Assigned task
Your answer is the listing, printed exactly as given.

### Material to process

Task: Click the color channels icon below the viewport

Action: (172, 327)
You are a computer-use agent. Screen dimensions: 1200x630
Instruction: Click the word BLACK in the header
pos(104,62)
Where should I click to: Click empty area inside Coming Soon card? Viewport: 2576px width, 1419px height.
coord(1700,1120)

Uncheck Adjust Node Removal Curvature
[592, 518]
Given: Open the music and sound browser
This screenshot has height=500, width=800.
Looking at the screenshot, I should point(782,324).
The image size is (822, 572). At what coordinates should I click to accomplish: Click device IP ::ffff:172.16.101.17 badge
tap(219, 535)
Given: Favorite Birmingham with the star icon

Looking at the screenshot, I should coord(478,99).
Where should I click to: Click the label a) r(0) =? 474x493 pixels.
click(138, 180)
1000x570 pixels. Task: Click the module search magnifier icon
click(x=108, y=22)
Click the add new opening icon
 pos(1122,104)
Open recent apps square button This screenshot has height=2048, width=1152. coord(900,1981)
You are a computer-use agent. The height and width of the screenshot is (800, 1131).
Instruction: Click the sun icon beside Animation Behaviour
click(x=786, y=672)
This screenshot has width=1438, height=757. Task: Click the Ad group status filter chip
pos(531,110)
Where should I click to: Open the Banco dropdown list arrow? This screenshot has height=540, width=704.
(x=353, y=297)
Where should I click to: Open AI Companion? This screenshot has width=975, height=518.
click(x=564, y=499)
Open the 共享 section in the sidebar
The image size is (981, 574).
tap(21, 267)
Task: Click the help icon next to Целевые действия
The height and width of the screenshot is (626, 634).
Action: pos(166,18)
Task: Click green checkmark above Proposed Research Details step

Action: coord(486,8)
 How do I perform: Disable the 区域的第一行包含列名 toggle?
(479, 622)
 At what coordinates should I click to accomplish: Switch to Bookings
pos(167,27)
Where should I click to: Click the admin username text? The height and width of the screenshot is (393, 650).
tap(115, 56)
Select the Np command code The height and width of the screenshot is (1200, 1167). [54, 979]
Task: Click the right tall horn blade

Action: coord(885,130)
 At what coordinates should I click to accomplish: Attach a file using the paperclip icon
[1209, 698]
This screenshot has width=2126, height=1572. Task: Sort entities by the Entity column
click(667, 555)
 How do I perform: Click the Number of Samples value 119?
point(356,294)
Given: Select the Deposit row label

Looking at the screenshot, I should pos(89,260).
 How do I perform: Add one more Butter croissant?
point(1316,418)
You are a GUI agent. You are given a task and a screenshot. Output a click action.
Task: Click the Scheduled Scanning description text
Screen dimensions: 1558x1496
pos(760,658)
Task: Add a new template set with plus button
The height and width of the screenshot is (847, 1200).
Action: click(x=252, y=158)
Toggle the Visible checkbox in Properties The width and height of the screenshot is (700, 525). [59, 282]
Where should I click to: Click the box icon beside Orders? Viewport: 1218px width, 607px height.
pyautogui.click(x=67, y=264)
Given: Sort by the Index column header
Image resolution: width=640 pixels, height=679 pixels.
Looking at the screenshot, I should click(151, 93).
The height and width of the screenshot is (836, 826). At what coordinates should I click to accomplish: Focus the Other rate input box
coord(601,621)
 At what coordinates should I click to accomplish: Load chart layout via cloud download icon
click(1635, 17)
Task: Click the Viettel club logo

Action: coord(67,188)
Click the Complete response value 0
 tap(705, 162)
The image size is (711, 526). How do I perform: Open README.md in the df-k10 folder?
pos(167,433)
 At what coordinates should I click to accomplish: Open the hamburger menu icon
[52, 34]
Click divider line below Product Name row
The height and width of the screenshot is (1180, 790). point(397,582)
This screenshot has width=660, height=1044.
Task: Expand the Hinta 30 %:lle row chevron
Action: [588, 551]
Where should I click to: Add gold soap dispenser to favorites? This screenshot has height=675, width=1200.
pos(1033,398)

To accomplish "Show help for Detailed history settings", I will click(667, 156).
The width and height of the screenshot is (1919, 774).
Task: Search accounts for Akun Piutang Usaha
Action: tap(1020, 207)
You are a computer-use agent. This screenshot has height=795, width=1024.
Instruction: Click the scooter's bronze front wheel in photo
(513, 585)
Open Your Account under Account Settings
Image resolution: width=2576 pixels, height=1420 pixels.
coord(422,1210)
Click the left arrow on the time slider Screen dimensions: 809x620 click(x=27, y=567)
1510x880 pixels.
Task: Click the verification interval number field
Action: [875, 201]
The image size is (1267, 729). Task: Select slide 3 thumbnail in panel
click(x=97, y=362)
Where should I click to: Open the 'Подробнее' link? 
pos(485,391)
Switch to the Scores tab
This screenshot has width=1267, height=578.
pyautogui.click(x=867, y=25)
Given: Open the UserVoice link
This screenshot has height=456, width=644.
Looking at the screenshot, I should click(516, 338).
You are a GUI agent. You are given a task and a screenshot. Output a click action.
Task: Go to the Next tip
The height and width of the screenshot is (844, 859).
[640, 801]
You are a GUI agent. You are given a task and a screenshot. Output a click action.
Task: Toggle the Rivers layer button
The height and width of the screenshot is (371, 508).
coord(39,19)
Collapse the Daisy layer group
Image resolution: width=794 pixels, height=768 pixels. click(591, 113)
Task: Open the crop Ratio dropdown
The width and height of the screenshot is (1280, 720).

######

Solution to this exercise
Task: Click the color channels icon below the viewport

Action: (172, 327)
You are a computer-use agent. Screen dimensions: 1200x630
Instruction: Click the word BLACK in the header
pos(104,62)
Where should I click to: Click empty area inside Coming Soon card? Viewport: 2576px width, 1419px height.
coord(1700,1120)

Uncheck Adjust Node Removal Curvature
[592, 518]
Given: Open the music and sound browser
This screenshot has height=500, width=800.
Looking at the screenshot, I should point(782,324).
The image size is (822, 572). At what coordinates should I click to accomplish: Click device IP ::ffff:172.16.101.17 badge
tap(219, 535)
Given: Favorite Birmingham with the star icon

Looking at the screenshot, I should coord(478,99).
Where should I click to: Click the label a) r(0) =? 474x493 pixels.
click(138, 180)
1000x570 pixels. Task: Click the module search magnifier icon
click(x=108, y=22)
Click the add new opening icon
 pos(1122,104)
Open recent apps square button This screenshot has height=2048, width=1152. coord(900,1981)
You are a computer-use agent. The height and width of the screenshot is (800, 1131).
Instruction: Click the sun icon beside Animation Behaviour
click(x=786, y=672)
This screenshot has width=1438, height=757. Task: Click the Ad group status filter chip
pos(531,110)
Where should I click to: Open the Banco dropdown list arrow? This screenshot has height=540, width=704.
(x=353, y=297)
Where should I click to: Open AI Companion? This screenshot has width=975, height=518.
click(x=564, y=499)
Open the 共享 section in the sidebar
The image size is (981, 574).
tap(21, 267)
Task: Click the help icon next to Целевые действия
The height and width of the screenshot is (626, 634).
Action: pos(166,18)
Task: Click green checkmark above Proposed Research Details step

Action: coord(486,8)
 How do I perform: Disable the 区域的第一行包含列名 toggle?
(479, 622)
 At what coordinates should I click to accomplish: Switch to Bookings
pos(167,27)
Where should I click to: Click the admin username text? The height and width of the screenshot is (393, 650).
tap(115, 56)
Select the Np command code The height and width of the screenshot is (1200, 1167). [54, 979]
Task: Click the right tall horn blade

Action: coord(885,130)
 At what coordinates should I click to accomplish: Attach a file using the paperclip icon
[1209, 698]
This screenshot has width=2126, height=1572. Task: Sort entities by the Entity column
click(667, 555)
 How do I perform: Click the Number of Samples value 119?
point(356,294)
Given: Select the Deposit row label

Looking at the screenshot, I should pos(89,260).
 How do I perform: Add one more Butter croissant?
point(1316,418)
You are a GUI agent. You are given a task and a screenshot. Output a click action.
Task: Click the Scheduled Scanning description text
Screen dimensions: 1558x1496
pos(760,658)
Task: Add a new template set with plus button
The height and width of the screenshot is (847, 1200).
Action: click(x=252, y=158)
Toggle the Visible checkbox in Properties The width and height of the screenshot is (700, 525). [59, 282]
Where should I click to: Click the box icon beside Orders? Viewport: 1218px width, 607px height.
pyautogui.click(x=67, y=264)
Given: Sort by the Index column header
Image resolution: width=640 pixels, height=679 pixels.
Looking at the screenshot, I should click(151, 93).
The height and width of the screenshot is (836, 826). At what coordinates should I click to accomplish: Focus the Other rate input box
coord(601,621)
 At what coordinates should I click to accomplish: Load chart layout via cloud download icon
click(1635, 17)
Task: Click the Viettel club logo

Action: coord(67,188)
Click the Complete response value 0
 tap(705, 162)
The image size is (711, 526). How do I perform: Open README.md in the df-k10 folder?
pos(167,433)
 At what coordinates should I click to accomplish: Open the hamburger menu icon
[52, 34]
Click divider line below Product Name row
The height and width of the screenshot is (1180, 790). point(397,582)
This screenshot has width=660, height=1044.
Task: Expand the Hinta 30 %:lle row chevron
Action: [588, 551]
Where should I click to: Add gold soap dispenser to favorites? This screenshot has height=675, width=1200.
pos(1033,398)

To accomplish "Show help for Detailed history settings", I will click(667, 156).
The width and height of the screenshot is (1919, 774).
Task: Search accounts for Akun Piutang Usaha
Action: tap(1020, 207)
You are a computer-use agent. This screenshot has height=795, width=1024.
Instruction: Click the scooter's bronze front wheel in photo
(513, 585)
Open Your Account under Account Settings
Image resolution: width=2576 pixels, height=1420 pixels.
coord(422,1210)
Click the left arrow on the time slider Screen dimensions: 809x620 click(x=27, y=567)
1510x880 pixels.
Task: Click the verification interval number field
Action: [875, 201]
The image size is (1267, 729). Task: Select slide 3 thumbnail in panel
click(x=97, y=362)
Where should I click to: Open the 'Подробнее' link? 
pos(485,391)
Switch to the Scores tab
This screenshot has width=1267, height=578.
pyautogui.click(x=867, y=25)
Given: Open the UserVoice link
This screenshot has height=456, width=644.
Looking at the screenshot, I should click(516, 338).
You are a GUI agent. You are given a task and a screenshot. Output a click action.
Task: Go to the Next tip
The height and width of the screenshot is (844, 859).
[640, 801]
You are a GUI agent. You are given a task and a screenshot. Output a click action.
Task: Toggle the Rivers layer button
The height and width of the screenshot is (371, 508).
coord(39,19)
Collapse the Daisy layer group
Image resolution: width=794 pixels, height=768 pixels. click(591, 113)
Task: Open the crop Ratio dropdown
The width and height of the screenshot is (1280, 720).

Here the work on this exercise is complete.